I am fairly confident the server does not hold on to any state after the socket closes due to disconnection. The client will receive a new server process when it reconnects. But there is always some chance I am wrong, at least in some edge case, and someone will come along and correct me. The nature of forums indeed :slight_smile:

As for the client, it will keep trying to reconnect for quite a while, maybe forever(?). Note that there is a bug in Firefox which causes an enormous backoff (like, a minute or two) to build up if the server is down for a few minutes. I’ve seen it discussed on here before.

The reason the double render exists, from what I understand, is that LiveView was originally an addon feature to Phoenix, a framework which already had routes and pipelines and so on. As time has gone on LiveView has become much more powerful, acquired much of that pipeline functionality for itself, and has become somewhat of a flagship feature. The double render is, essentially, tech debt. Hopefully someone will put the work in eventually to pay it off, but it won’t be easy and someone has to actually do that work. It would probably even mean breaking changes.

In hindsight having two request pipelines essentially glued together doing double the work is quite absurd. If you were designing everything from scratch you probably wouldn’t do that. But things are rarely designed from scratch!

Can you confirm that it’s the server that initiates the upgrade to socket, or is that done from the client side as I’ve been assuming until now?

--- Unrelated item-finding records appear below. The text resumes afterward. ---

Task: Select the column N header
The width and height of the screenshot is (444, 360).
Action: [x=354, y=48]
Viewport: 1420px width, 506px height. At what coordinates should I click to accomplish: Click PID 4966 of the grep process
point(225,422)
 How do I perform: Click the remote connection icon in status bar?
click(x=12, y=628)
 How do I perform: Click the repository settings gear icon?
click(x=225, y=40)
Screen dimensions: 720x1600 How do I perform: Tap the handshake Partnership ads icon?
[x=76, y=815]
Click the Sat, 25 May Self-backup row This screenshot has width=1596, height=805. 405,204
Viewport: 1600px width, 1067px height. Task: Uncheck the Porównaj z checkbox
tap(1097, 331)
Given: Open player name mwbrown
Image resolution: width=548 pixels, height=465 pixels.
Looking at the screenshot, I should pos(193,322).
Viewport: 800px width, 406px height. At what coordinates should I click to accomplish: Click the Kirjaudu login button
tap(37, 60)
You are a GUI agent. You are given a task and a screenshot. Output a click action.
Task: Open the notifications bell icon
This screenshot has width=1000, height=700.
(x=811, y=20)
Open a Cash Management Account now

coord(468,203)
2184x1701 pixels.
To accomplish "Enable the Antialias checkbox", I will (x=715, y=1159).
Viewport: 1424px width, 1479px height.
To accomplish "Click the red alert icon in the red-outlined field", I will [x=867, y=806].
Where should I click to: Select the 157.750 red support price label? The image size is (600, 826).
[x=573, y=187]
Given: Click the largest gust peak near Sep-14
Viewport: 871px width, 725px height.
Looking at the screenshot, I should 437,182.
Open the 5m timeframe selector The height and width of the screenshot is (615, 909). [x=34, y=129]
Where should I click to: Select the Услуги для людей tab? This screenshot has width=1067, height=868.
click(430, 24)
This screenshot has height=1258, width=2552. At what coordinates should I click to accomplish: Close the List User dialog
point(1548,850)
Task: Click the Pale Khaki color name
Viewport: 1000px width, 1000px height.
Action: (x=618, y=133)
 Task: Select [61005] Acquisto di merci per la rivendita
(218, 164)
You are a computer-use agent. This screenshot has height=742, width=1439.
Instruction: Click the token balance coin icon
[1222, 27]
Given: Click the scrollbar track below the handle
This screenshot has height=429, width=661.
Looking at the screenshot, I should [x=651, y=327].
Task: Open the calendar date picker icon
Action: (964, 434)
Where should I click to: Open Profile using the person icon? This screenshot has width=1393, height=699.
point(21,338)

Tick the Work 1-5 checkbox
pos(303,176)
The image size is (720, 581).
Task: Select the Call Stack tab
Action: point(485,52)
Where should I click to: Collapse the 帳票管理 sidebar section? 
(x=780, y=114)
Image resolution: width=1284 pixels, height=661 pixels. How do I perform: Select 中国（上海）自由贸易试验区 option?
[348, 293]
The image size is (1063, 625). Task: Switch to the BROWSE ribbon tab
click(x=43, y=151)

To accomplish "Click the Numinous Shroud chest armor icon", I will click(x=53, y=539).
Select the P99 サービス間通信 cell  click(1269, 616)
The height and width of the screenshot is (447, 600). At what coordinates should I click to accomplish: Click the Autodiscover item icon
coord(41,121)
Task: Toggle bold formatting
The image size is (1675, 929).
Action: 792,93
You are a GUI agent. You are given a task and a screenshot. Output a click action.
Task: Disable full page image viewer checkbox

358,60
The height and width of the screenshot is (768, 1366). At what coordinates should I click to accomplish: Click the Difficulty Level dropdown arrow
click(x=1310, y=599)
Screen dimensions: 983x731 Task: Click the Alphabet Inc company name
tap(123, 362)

The WebSocket connection always initiates on the client.
Without JavaScript code in your app.js, there won’t be any WebSocket connection established.

The client requests that the connection is upgraded to a WebSocket, then the server needs to do their part in the protocol (including refusing the upgrade).

The above is agnostic to server technology, thus not specific to Elixir/Phoenix/LiveView.

Notes:

  • Unless you’re serving client traffic directly from your BEAM-based web server, there are typically reverse proxies between clients and your server. That’s the case with Kubernetes, the case if you proxy traffic through Cloudflare, and many other possible setups. In those cases, it’s worth knowing that what you may think as one WS connection between client/browser and server/application is, in fact, 2 or more connections, as many as the number of hops between client and server. I say that because when you think about reconnections, it is worth considering those.
  • I think somewhere in this thread I saw the word “Channel”. WebSocket is just one of the options how to make LiveView (built on top of Phoenix Channels) work. The system is made to be transport-agnostic, and there is a Long Poll transport that ships out of the box, and that can be used when, for any reason, the client is unable to establish a WS connect. The intention to connect/reconnect and what transport mechanism to use is always initiated from the client/JS.

Thanks, that’s how I understood it and why I got confused when you stated the server upgrades the connection to a socket. My understanding now being that it is requested by the client but the server has to agree and could decline.